*TASK STATEMENT*
Restate the records in full, keeping every word as it is.

*THE INPUT*
========

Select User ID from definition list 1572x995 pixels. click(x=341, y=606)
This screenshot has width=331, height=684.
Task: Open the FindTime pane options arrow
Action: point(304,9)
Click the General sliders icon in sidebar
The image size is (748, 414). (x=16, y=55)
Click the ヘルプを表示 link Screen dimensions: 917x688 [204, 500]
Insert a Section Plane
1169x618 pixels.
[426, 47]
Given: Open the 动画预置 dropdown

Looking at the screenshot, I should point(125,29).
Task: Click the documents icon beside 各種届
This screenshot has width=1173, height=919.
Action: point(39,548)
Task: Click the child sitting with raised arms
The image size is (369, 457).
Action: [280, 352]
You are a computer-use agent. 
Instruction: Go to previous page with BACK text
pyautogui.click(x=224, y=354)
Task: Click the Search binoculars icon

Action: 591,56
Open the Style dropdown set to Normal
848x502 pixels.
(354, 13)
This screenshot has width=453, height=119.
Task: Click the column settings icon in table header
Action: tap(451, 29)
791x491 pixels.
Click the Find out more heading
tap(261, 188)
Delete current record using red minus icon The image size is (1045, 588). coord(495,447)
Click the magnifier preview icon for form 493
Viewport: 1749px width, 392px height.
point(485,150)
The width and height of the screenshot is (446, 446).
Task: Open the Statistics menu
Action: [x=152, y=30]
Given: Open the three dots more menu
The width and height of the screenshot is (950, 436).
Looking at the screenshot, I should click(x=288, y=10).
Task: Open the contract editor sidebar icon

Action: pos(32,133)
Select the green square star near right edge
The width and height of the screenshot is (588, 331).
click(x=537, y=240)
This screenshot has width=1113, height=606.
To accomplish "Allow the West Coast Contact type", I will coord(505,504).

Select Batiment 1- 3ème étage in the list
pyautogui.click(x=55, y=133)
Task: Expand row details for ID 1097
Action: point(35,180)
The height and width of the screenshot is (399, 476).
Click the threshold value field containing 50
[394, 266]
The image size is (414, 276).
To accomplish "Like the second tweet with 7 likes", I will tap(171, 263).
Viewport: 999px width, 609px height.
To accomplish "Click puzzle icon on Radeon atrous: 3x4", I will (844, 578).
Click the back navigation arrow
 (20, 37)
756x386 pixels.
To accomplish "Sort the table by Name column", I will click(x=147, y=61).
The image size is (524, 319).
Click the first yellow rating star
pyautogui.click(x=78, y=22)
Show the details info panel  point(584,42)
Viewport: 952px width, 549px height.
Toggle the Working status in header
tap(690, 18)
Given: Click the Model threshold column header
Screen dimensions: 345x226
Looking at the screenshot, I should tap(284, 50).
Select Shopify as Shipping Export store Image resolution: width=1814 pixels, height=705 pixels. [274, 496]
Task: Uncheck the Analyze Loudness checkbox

========

*RESPONSE BOX*
Select User ID from definition list 1572x995 pixels. click(x=341, y=606)
This screenshot has width=331, height=684.
Task: Open the FindTime pane options arrow
Action: point(304,9)
Click the General sliders icon in sidebar
The image size is (748, 414). (x=16, y=55)
Click the ヘルプを表示 link Screen dimensions: 917x688 [204, 500]
Insert a Section Plane
1169x618 pixels.
[426, 47]
Given: Open the 动画预置 dropdown

Looking at the screenshot, I should point(125,29).
Task: Click the documents icon beside 各種届
This screenshot has width=1173, height=919.
Action: point(39,548)
Task: Click the child sitting with raised arms
The image size is (369, 457).
Action: [280, 352]
You are a computer-use agent. 
Instruction: Go to previous page with BACK text
pyautogui.click(x=224, y=354)
Task: Click the Search binoculars icon

Action: 591,56
Open the Style dropdown set to Normal
848x502 pixels.
(354, 13)
This screenshot has width=453, height=119.
Task: Click the column settings icon in table header
Action: tap(451, 29)
791x491 pixels.
Click the Find out more heading
tap(261, 188)
Delete current record using red minus icon The image size is (1045, 588). coord(495,447)
Click the magnifier preview icon for form 493
Viewport: 1749px width, 392px height.
point(485,150)
The width and height of the screenshot is (446, 446).
Task: Open the Statistics menu
Action: [x=152, y=30]
Given: Open the three dots more menu
The width and height of the screenshot is (950, 436).
Looking at the screenshot, I should click(x=288, y=10).
Task: Open the contract editor sidebar icon

Action: pos(32,133)
Select the green square star near right edge
The width and height of the screenshot is (588, 331).
click(x=537, y=240)
This screenshot has width=1113, height=606.
To accomplish "Allow the West Coast Contact type", I will coord(505,504).

Select Batiment 1- 3ème étage in the list
pyautogui.click(x=55, y=133)
Task: Expand row details for ID 1097
Action: point(35,180)
The height and width of the screenshot is (399, 476).
Click the threshold value field containing 50
[394, 266]
The image size is (414, 276).
To accomplish "Like the second tweet with 7 likes", I will tap(171, 263).
Viewport: 999px width, 609px height.
To accomplish "Click puzzle icon on Radeon atrous: 3x4", I will (844, 578).
Click the back navigation arrow
 (20, 37)
756x386 pixels.
To accomplish "Sort the table by Name column", I will click(x=147, y=61).
The image size is (524, 319).
Click the first yellow rating star
pyautogui.click(x=78, y=22)
Show the details info panel  point(584,42)
Viewport: 952px width, 549px height.
Toggle the Working status in header
tap(690, 18)
Given: Click the Model threshold column header
Screen dimensions: 345x226
Looking at the screenshot, I should tap(284, 50).
Select Shopify as Shipping Export store Image resolution: width=1814 pixels, height=705 pixels. [274, 496]
Task: Uncheck the Analyze Loudness checkbox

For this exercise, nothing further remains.